Hey William,

Thanks for response.

After hours of research I could figure out the significance of 139 but I
still need to interpret the reason.

And, as far as I know, my machine doesn't support x86_64 architecture.

So what should I do regarding the architecture (if there is any, if my
machine doesn't support x86_64 architecture)??

And I'm not so well versed as to introduce optimizations in the tool chain
as of now.

On Oct 29, 2016 7:16 PM, "William Harrington" <kb0...@berzerkula.org> wrote:

On Sat, 29 Oct 2016 08:58:46 +0530
Aditya Dixit <adityaa...@gmail.com> wrote:

> ../binutils-2.27/configure: line 4507:  2249 Segmentation fault
> (core dumped) ./$ac_file
> configure:4509: $? = 139

Hello Aditya,

Unix systems will return 128 when killed by a signal and then + the signal,
in your case it is 11. You get exit status $? = 139 in the log.
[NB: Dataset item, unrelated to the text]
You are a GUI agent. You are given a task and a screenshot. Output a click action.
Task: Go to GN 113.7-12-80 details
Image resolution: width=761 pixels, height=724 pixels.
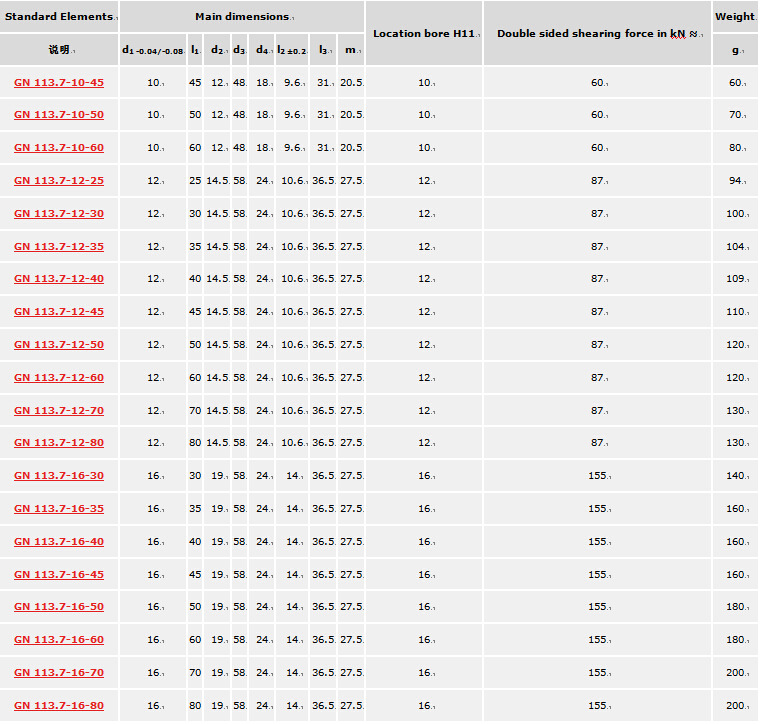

Use valgrind to find the issue. If you are not familiar with valgrind then
go to http://cs.ecs.baylor.edu/~donahoo/tools/valgrind/ for a demo.

For your LFS target, is it a generic X86_64 and can your host run binaries
meant for generic x86_64. Are you introducing any optimizations in the
toolchain for which the host cannot run?